Pretraining model - Githubissues

VishnuPJ / MalayaLLM

A Continually LoRA PreTrained and FineTuned 7B Llama-2 Indic model for Malayalam Language.

42 stars 4 forks source link

Pretraining model #3

Open gbs-ai opened 2 months ago

gbs-ai commented 2 months ago

Hi, its a wonderful repository, I have a doubt. I'm new to this.. how did you pretrain the llama2 base model. because malayalam is not trained in the base model right ?, its only trained on english tokens. if you trained using the base weights how the model learns the malayalam vocubulary or context ?

VishnuPJ commented 2 months ago

Llama 2 is trained very little in the Malayalam language. Thus its default tokenizer is not effective in tokenizing Malayalam words. To address this, we added additional trained Malayalam tokens to the default tokenizer and retrained the model to recognize these augmented tokens.
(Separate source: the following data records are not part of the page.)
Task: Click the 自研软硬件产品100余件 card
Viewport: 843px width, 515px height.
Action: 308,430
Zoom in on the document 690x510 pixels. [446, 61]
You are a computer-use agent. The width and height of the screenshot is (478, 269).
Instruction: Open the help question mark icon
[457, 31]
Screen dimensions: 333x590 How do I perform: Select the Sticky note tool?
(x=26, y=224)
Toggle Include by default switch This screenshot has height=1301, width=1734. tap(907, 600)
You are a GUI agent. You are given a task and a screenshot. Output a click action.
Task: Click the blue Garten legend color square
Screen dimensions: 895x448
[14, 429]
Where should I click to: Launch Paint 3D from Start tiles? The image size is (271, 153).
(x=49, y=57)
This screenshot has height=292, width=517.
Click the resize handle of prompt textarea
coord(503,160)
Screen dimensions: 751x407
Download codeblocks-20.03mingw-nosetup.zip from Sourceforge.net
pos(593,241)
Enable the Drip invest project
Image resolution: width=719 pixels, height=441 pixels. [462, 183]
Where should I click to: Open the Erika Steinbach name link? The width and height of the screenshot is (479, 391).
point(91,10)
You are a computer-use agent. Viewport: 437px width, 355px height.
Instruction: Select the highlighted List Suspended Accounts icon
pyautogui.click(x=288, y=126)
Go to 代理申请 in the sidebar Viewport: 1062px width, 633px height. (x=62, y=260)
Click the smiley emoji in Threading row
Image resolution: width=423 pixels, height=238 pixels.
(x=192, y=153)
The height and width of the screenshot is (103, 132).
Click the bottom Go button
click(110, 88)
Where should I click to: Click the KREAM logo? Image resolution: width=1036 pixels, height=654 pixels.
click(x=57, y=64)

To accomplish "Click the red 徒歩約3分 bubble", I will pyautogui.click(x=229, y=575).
Additionally, during the pretraining steps, we provided the model with a substantial amount of Malayalam text data to improve its proficiency in the language.

sumairrasi commented 1 month ago

Thank you, it's a great information. I wonder how can use gguf model for inference. Is it load it with llama cpp module ?

VishnuPJ commented 1 month ago

@sumairrasi Yes, you need to load it using llama cpp.